The team tested the theory with first with computer simulations, then by building six-legged robots that could scamper across a sandbox, one filled with grains ranging from poppy seeds to glass beads.
The theory proved accurate within 5 percent to 10 percent over a wide range of material conditions, Goldman said. All that's needed for it to work is one measurement of how hard it is push vertically into the sandy material.
His team found a six-legged robot with "C"-shaped feet is the optimal design for running across their sandbox. The robot is five-inches long and weighs about one-third of a pound, perhaps ideal for search-and-rescue missions or scouting out unknown environments such as the surface of Mars, they noted.

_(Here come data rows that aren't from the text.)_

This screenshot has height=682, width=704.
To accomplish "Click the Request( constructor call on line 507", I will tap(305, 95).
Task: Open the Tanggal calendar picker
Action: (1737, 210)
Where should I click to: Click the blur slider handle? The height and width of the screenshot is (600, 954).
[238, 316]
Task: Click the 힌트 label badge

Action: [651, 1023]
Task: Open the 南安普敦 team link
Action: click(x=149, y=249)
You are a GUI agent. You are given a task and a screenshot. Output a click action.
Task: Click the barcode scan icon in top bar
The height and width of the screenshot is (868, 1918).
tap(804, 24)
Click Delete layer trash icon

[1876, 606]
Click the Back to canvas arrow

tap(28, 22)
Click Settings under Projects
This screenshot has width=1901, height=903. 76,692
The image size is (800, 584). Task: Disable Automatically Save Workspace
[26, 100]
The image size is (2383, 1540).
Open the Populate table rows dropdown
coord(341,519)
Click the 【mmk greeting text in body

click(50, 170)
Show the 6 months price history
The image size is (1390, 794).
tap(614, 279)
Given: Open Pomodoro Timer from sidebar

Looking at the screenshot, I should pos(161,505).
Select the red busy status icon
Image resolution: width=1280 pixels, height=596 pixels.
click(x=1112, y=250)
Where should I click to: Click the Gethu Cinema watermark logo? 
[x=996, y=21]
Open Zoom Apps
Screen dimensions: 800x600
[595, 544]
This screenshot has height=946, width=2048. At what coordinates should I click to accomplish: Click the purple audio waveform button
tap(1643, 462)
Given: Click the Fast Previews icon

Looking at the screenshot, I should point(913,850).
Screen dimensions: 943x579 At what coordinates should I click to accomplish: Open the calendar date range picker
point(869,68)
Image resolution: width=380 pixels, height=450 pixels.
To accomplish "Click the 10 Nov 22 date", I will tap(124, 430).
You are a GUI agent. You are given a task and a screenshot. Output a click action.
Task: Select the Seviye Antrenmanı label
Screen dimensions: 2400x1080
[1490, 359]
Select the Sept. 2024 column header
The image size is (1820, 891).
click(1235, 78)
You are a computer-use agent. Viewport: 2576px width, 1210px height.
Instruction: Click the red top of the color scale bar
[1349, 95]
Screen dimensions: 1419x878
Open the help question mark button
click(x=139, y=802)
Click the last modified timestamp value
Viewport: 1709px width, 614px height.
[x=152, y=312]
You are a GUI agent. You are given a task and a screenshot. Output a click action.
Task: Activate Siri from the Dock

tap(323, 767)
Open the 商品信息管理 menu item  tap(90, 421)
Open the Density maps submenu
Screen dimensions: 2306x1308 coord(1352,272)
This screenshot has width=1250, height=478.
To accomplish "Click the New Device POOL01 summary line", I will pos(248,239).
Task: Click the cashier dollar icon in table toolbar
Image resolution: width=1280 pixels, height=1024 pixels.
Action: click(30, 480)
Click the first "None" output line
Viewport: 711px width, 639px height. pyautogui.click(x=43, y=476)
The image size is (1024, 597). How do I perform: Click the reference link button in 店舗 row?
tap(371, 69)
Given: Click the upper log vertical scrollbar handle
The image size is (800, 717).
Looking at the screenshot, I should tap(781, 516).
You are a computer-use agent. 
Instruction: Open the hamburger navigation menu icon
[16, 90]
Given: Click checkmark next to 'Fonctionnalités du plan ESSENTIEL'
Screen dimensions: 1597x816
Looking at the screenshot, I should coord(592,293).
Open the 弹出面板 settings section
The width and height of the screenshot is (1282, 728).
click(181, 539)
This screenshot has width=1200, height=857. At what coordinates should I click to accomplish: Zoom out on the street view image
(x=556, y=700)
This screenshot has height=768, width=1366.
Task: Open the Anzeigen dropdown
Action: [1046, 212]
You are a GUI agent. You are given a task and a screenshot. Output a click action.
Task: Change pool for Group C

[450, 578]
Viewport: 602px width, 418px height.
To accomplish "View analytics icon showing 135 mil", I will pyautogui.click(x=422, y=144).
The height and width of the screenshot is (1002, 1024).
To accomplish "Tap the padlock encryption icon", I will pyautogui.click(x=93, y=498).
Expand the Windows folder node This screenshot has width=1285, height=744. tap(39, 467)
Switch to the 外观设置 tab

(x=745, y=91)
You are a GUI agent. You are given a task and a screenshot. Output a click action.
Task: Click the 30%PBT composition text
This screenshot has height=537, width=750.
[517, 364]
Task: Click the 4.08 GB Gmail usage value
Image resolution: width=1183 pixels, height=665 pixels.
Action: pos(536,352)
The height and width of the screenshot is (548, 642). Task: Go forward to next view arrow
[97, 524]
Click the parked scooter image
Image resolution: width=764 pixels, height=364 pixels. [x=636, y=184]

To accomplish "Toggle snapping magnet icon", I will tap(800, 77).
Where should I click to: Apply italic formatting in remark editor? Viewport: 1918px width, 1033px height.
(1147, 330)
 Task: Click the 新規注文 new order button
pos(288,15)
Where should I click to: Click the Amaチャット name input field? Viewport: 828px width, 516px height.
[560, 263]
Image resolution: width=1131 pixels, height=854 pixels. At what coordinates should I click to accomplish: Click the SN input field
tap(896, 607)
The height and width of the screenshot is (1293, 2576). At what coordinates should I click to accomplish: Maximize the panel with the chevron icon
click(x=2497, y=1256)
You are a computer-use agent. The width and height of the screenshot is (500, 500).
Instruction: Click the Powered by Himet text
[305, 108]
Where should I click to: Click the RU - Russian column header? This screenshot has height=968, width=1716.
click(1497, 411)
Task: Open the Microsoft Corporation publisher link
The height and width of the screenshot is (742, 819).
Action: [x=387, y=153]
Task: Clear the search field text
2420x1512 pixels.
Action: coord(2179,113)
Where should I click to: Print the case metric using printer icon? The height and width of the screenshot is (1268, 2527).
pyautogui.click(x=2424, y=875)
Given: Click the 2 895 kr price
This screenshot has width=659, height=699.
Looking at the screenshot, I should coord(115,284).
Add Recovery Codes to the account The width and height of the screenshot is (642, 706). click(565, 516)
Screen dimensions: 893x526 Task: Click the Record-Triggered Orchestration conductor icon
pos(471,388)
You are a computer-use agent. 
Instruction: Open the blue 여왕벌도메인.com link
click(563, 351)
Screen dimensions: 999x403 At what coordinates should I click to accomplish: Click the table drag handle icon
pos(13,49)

"What that now means is not only can we understand potentially why certain leg shapes of lizards work well, we can tell our engineering colleagues if you want to make a robot that runs on loose material ? here is the beginning of the tool that will allow you to," Goldman said of the work, which was published Thursday in the journal Science.
Going forward, the team aims to improve the model to account for the flow of sandy, granular material on hilly terrain such as dunes. Understanding interactions in wet sand, too, is also needed.
"It is also very challenging and exhausting to walk up a sand dune; it is two steps forward while you're sliding one step back," said Melany Hunt, a mechanical engineer at the California Institute of Technology. "Hence, a better understanding of the interaction between loose terrain and vehicle would be useful."
Hunt, who studies granular material flows, wrote an accompanying perspective article in Science, saying that the new line of research "may improve the performance of roving and walking robots."
Her own fieldwork on desert sand dunes illustrates the difficulty of designing a vehicle to move across rough and uneven terrain, she noted in an email to NBC News. Hers often gets stuck in the sand.
Eventually, the new tools should allow NASA scientists to launch giant robotic lizards on missions to Mars, to scamper over hilly, sandy terrain and perhaps ? if theories of ancient Martian lakes are true ? dip a toe in a little wet sand.